Omotunde rejected his French name to affirm his African roots, taking the name Nioussérê Kalala Omotunde, with Egyptian and Congolese roots. In December 2000, the Regional Council of Île-de-France paid Street Spirit Culture 650,000 CFA francs to organize a Hip-Hop World Cup in Paris.

As head of the Héliopolis association, Omotunde organized a commemoration of the 154th anniversary of the Proclamation of the Abolition of Slavery in the French Colonies in Garges-lès-Gonesse in the presence of deputy Dominique Strauss-Kahn and mayor Nelly Olin. He expressed his attachment to republican values at the festivities, which took place between the two rounds of the 2002 French presidential election.

Omotunde's works were favored towards Afrocentricité, which sought to counteract the philosophy of Négritude, put forth by Léopold Sédar Senghor and Aimé Césaire.

Nioussérê Kalala Omotunde died in Guadeloupe on 14 November 2022, at the age of 55.

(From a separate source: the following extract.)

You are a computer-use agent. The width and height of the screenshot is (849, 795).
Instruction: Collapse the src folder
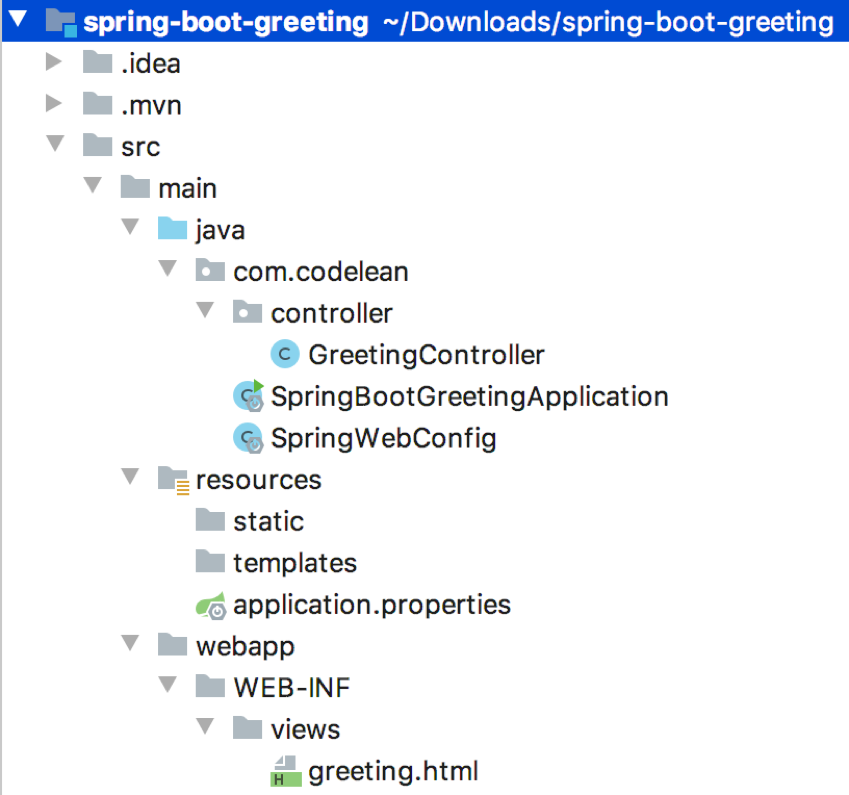55,145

==Publications and Media==
- L'origine négro-africaine du savoir grec (2000)
- La traite négrière européenne: vérité & mensonges (2003)
- Les racines africaines de la civilisation européenne. (2004)
- Les racines africaines de la civilisation européenne. Volume 2 (2004)
- Discours afrocentriste sur l'aliénation culturelle (2006)
- Les humanités classiques africaines pour les enfants: Volume 1 (2006)
- Initiation aux humanités classiques africaines pour les enfants de 7 à 17 ans et + (2006)
- Manuel d'études des humanités classiques africaines (2007)
- Histoire de l'esclavage: critique du discours eurocentriste (2008)
- Qu'est-ce qu'être Kamit(e)? (2010)
- L'Afrique Noire : Initiatrice des législateurs antiques (2014)
- Le Papyrus D'Ahmès (2015)
- Cosmogénèse Kamite - Tome 1 (2015)
- Cosmogénèse Kamite - Tome 2 (2015)
- La Monnaie au temps des Pharaons: Une antéoriorité africaine (2016)
- Cosmogénèse Kamite - Fascicule (2018)
- Pélasgia - L'histoire Africaine de l'Europe (2020)
He never studied formally any subject of his publications and was never peer-reviewed.